Basic/NOOB tutorial on scripting web posting bots in php and curl

gutterseo

▬▬▬▬▬▬▬&
Feb 27, 2009
1,271
27
48
OK before I start this tutorial it is going to be for complete newbs to php to people who may know a little but have no experience in writing bots. If you already have programming knowledge you will probably not benefit from reading this but I have seen people asking a lot of question about automation recently and thought a primer might be useful for some people. In this post I am not going to give out completed code as you'll learn nothing from that.
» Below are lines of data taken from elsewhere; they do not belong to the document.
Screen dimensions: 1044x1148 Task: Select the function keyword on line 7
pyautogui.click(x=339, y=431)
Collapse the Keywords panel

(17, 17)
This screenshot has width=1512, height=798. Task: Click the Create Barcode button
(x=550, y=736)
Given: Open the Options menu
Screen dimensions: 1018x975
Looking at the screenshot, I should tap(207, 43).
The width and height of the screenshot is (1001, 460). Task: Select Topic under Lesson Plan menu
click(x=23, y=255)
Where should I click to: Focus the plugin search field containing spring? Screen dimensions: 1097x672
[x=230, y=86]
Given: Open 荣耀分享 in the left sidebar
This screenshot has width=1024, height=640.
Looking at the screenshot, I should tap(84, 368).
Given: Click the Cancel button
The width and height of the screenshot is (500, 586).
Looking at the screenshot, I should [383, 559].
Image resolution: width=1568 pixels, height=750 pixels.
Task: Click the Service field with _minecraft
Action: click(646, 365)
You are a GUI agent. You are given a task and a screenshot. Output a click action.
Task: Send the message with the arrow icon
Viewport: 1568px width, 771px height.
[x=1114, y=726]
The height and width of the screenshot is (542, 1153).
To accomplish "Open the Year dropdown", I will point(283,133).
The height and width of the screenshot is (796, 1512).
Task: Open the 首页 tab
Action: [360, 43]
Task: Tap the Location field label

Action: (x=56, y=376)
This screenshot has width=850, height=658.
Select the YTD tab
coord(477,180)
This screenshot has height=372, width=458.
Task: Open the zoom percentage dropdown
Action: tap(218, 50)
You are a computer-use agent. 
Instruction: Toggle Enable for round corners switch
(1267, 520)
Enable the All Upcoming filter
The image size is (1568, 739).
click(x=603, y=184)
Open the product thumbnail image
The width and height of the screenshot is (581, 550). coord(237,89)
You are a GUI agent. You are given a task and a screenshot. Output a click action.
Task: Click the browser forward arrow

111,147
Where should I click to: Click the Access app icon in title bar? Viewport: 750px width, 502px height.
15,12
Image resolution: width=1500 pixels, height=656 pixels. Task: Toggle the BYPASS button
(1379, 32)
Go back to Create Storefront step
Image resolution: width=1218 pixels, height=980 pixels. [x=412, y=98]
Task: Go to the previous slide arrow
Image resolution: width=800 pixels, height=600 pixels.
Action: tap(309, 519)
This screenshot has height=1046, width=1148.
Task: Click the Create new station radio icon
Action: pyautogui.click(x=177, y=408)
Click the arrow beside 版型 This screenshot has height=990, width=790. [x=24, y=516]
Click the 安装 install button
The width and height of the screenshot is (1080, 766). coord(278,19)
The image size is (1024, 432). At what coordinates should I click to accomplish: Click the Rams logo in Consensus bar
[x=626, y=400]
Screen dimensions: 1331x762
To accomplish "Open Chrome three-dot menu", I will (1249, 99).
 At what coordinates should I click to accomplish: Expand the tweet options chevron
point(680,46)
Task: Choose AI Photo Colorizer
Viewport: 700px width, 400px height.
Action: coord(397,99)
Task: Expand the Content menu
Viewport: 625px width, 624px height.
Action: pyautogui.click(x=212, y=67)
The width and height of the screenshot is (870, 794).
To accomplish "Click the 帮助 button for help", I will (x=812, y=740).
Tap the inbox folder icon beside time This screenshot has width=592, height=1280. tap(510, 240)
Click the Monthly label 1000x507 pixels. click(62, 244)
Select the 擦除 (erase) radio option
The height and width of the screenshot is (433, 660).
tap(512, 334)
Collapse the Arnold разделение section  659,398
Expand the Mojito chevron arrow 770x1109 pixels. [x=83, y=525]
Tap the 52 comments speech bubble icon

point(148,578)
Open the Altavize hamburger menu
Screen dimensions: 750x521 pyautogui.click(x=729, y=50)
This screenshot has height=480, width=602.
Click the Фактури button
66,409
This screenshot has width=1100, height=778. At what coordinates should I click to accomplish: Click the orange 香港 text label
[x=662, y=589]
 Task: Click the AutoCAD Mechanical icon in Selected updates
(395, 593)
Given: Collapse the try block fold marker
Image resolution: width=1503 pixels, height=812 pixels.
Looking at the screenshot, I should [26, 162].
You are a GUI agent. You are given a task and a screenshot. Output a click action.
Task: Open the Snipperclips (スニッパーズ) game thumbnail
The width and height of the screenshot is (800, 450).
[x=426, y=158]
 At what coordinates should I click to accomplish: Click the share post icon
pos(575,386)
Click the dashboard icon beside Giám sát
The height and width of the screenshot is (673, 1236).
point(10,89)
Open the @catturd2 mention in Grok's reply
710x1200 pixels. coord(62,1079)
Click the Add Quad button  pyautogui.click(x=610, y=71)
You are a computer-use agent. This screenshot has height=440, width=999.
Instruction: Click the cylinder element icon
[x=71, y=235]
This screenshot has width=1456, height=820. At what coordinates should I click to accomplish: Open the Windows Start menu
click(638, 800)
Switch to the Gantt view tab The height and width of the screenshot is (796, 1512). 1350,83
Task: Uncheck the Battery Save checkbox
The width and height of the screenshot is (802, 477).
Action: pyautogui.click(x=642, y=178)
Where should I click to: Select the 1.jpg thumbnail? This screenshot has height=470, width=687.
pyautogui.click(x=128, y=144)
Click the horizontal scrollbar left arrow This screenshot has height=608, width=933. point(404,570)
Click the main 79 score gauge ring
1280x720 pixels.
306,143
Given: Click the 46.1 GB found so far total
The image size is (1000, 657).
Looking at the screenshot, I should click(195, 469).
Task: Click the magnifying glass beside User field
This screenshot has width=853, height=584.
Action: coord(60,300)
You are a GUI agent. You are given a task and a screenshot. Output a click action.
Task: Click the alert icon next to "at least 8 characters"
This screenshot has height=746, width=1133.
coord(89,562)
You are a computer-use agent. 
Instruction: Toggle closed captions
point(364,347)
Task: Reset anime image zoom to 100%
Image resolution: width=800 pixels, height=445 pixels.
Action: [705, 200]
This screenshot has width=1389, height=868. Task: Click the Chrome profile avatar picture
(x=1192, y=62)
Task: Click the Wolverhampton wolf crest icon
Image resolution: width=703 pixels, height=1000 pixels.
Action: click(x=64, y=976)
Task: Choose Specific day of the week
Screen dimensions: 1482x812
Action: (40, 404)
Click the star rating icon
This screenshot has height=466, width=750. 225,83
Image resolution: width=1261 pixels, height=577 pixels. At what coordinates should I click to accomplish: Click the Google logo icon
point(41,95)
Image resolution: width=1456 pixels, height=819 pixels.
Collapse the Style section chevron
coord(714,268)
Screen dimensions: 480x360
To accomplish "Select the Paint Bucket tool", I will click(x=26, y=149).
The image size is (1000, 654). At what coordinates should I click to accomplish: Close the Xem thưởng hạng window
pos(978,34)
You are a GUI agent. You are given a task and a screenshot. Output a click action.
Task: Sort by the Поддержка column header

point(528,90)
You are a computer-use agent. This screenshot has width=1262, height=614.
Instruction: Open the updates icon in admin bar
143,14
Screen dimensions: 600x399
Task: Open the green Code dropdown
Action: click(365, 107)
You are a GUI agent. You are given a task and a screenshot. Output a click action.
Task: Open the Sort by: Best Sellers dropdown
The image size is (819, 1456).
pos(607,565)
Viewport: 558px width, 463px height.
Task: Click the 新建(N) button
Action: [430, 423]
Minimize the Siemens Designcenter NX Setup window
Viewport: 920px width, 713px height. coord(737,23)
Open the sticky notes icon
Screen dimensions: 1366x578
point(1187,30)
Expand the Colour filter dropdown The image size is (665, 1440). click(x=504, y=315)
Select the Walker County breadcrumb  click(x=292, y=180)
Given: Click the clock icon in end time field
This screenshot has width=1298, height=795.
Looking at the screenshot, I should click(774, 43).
Hopefully though if you follow along and use google for anything you dont understand you should be able to write a working bot.

OK to start with your going to either need a webserver with PHP and Curl installed. I recommend when starting out that you test scripts from your local machine. The way I do it is by running a Linux distro with apache and LAMP. Hint. If you don't understand what I just said Google the following things:

"Installing Apache (Linux distro)"
"Installing LAMP Apache (Linux distro)"
"Installing Curl Apache"

If you followed all those things it should take you roughly one hour but congratulations you can now test all your php scripts on your local machine.

I cant be bothered to explain the very basics of PHP here. Go here PHP Tutorial - Introduction and do the first few tutorials, it wont take you more than 1-2 hours to get the basic syntax of PHP down, for example; what are strings, basic loops, functions, how to read files etc. This may all sound terribly complicated but its really not. Get yourself a cup of coffee, close your other tabs and open your text editor of choice. Try messing around with the examples they give on that site and get your first scripts to do some stupid things.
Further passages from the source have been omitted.